* [Do this]
Quote the lines of the records below verbatim, starting at the line that contains "How do I perform: Click the external" and continuing through the last line of the records.
====================
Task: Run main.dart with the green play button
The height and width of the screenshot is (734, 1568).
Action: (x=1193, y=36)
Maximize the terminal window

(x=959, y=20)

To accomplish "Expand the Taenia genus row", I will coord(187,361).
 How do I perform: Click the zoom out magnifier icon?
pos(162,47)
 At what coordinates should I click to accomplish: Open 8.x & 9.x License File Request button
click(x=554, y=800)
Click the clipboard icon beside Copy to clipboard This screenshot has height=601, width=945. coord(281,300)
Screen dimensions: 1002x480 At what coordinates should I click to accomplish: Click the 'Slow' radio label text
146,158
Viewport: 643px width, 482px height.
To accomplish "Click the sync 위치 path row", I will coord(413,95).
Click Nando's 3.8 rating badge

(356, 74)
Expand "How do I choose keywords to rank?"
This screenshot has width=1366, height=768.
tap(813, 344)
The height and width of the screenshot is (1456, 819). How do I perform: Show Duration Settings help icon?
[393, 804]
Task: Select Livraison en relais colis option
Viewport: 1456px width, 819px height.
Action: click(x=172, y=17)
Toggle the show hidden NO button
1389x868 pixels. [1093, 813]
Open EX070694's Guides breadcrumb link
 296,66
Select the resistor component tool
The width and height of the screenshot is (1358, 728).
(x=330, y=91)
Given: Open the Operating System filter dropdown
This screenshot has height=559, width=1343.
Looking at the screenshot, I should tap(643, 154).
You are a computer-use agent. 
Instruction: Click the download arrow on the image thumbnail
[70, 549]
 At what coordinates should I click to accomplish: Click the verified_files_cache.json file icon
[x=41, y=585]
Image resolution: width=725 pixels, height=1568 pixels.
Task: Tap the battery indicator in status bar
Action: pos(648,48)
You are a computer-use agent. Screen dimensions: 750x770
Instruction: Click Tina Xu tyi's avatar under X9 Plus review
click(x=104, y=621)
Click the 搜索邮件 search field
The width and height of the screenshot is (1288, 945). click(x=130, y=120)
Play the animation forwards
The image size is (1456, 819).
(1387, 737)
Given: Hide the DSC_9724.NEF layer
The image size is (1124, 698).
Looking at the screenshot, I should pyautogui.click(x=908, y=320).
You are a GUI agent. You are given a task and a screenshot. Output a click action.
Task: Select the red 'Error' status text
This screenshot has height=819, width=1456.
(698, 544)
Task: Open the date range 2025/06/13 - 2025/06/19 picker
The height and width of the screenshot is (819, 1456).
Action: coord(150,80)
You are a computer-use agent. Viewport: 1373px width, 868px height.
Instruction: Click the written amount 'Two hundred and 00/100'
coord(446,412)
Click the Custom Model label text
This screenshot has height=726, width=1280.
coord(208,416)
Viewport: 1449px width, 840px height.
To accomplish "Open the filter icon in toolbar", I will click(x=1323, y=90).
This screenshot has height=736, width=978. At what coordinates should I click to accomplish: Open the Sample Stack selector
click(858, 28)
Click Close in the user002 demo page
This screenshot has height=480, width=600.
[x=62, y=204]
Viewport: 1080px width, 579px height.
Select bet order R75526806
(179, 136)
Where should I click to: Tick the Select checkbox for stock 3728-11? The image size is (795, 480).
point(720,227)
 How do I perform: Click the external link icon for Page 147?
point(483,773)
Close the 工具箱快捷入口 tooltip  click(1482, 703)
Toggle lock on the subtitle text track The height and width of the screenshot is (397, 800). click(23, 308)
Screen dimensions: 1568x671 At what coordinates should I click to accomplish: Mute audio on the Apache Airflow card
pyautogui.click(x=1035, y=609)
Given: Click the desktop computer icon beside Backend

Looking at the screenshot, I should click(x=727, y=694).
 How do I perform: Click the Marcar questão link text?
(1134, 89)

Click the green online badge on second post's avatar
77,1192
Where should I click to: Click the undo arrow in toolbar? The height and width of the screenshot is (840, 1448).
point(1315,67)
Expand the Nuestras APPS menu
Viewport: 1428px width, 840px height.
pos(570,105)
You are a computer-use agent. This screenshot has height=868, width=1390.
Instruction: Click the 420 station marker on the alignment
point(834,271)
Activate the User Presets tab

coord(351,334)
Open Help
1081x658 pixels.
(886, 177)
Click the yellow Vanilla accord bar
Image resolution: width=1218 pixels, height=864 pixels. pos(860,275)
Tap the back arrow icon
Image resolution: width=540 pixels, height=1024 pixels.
====================
* [Solved problem]
 How do I perform: Click the external link icon for Page 147?
point(483,773)
Close the 工具箱快捷入口 tooltip  click(1482, 703)
Toggle lock on the subtitle text track The height and width of the screenshot is (397, 800). click(23, 308)
Screen dimensions: 1568x671 At what coordinates should I click to accomplish: Mute audio on the Apache Airflow card
pyautogui.click(x=1035, y=609)
Given: Click the desktop computer icon beside Backend

Looking at the screenshot, I should click(x=727, y=694).
 How do I perform: Click the Marcar questão link text?
(1134, 89)

Click the green online badge on second post's avatar
77,1192
Where should I click to: Click the undo arrow in toolbar? The height and width of the screenshot is (840, 1448).
point(1315,67)
Expand the Nuestras APPS menu
Viewport: 1428px width, 840px height.
pos(570,105)
You are a computer-use agent. This screenshot has height=868, width=1390.
Instruction: Click the 420 station marker on the alignment
point(834,271)
Activate the User Presets tab

coord(351,334)
Open Help
1081x658 pixels.
(886, 177)
Click the yellow Vanilla accord bar
Image resolution: width=1218 pixels, height=864 pixels. pos(860,275)
Tap the back arrow icon
Image resolution: width=540 pixels, height=1024 pixels.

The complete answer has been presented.